Ce débrayage a fait se déplacer de Paris une grosse huile de Suez. Ce monsieur nous a parlé de " transparence ", nous a dit qu'il était content de nous rencontrer, et qu'il avait besoin de nous et de nos idées... Par contre, il n'a pas répondu précisément aux questions qui nous intéressent tous : notre avenir de travailleurs.

Nous ne savons toujours rien, sinon que nous aurions un nouveau " signe " au plus tard le 23 décembre, c'est-à-dire à la veille des congés.

Tout le monde est conscient que le patron nous lanterne.

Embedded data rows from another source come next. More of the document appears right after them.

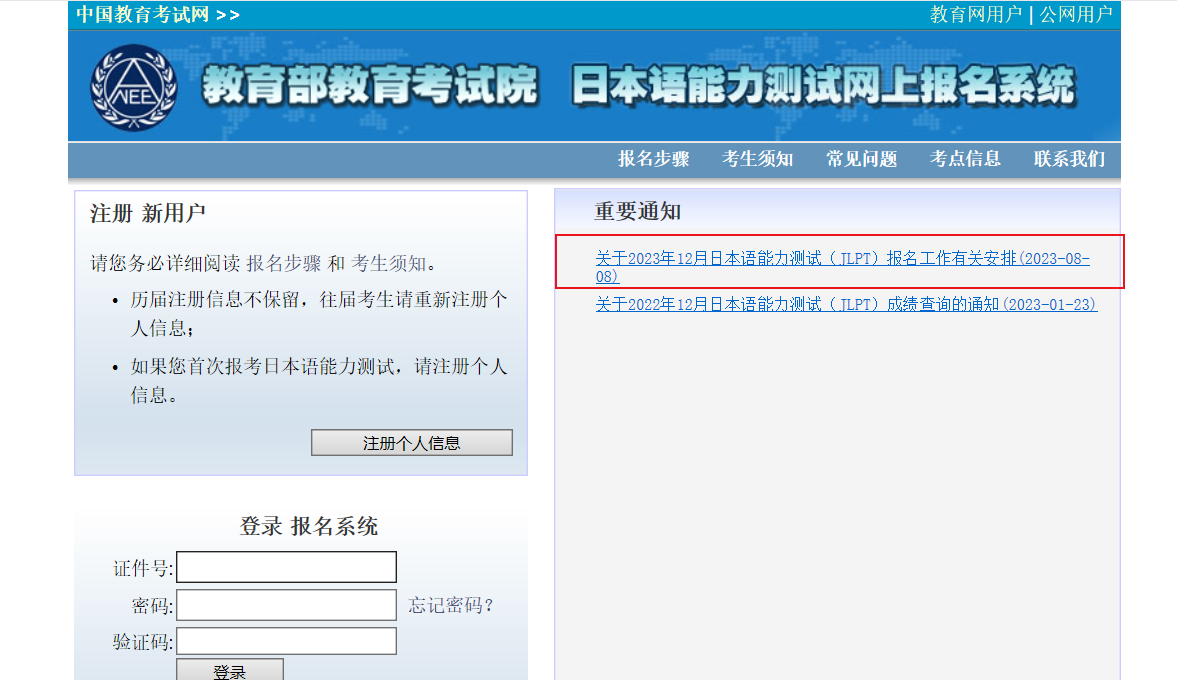This screenshot has width=1177, height=680.
Task: Click the NEEA logo in the banner
Action: [133, 87]
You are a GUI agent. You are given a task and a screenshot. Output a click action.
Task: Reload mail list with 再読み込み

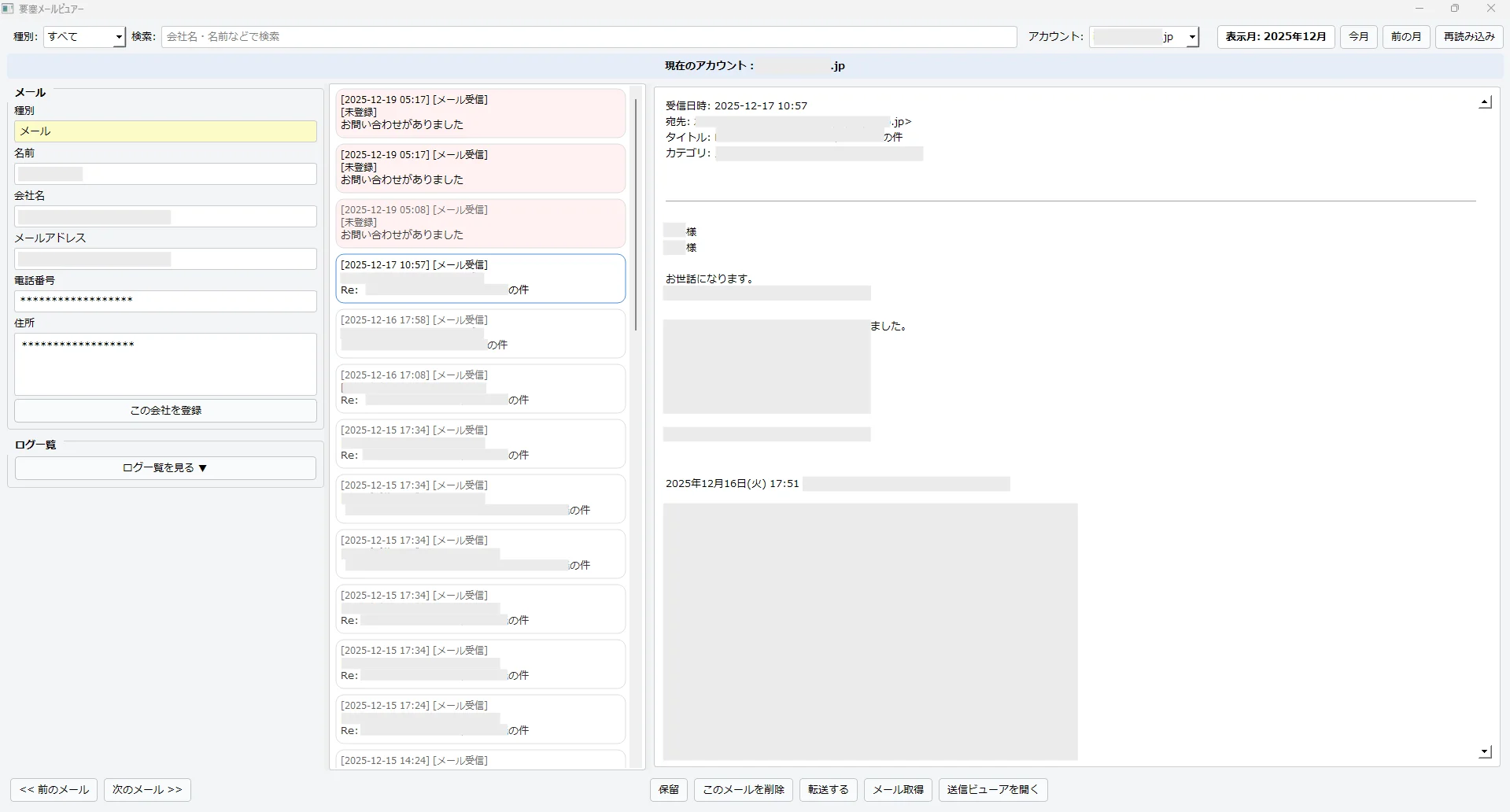pos(1468,37)
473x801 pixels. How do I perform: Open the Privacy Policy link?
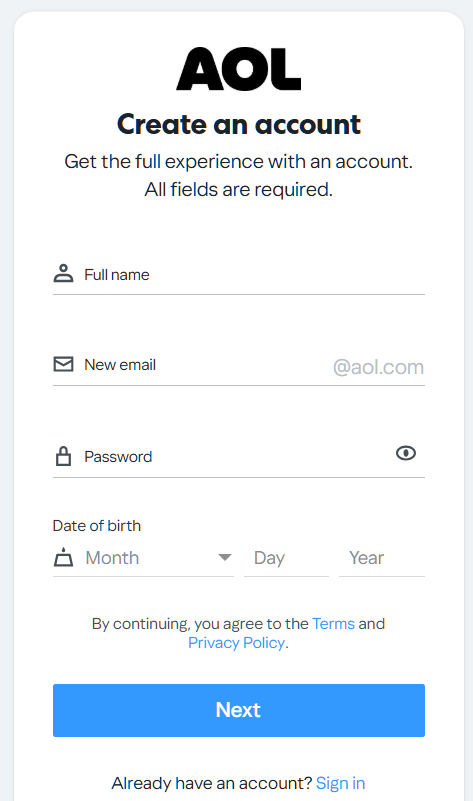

Alors, mardi 9, sans attendre le Père Noël, au cours d'une nouvelle assemblée générale, ouvriers et employés, nous avons voté la grève.

 

Comment le socialiste Guy Mollet inventa la vignette auto

La vignette est un impôt qui pèse de plus en plus dans les budgets populaires. Tout le monde a en mémoire le prétexte invoqué pour imposer cette taxe : venir en aide aux personnes âgées à faible revenu. En réalité, c’est en juin 1956 que le gouvernement socialiste de Guy Mollet l’a créée de façon soi-disant provisoire (du provisoire qui dure depuis plus de quarante ans !) pour un tout autre motif. Les dépenses de l’Etat étaient accrues par l’intensification de la guerre en Algérie. Le gouvernement socialiste cherchait donc des centaines de milliards de francs (anciens) pour renflouer les finances de l’Etat. Les députés du Parti Communiste votèrent pour la vignette auto à la suite d’un discours enflammé de Waldeck-Rochet sur le sort des vieux alors que celle-ci a servi essentiellement à financer les dépenses militaires...

L’Etat l’a empochée jusqu’en 1984. Depuis ce sont les collectivités locales qui utilisent cet argent à des fins qui n’ont rien à voir avec le but avoué. Que ce soit la vignette auto ou la CSG, quand un gouvernement de gauche prend une mesure contre la population, les gouvernements de droite ou de gauche qui suivent les reprennent à leur compte. L’escroquerie temporaire devient permanente.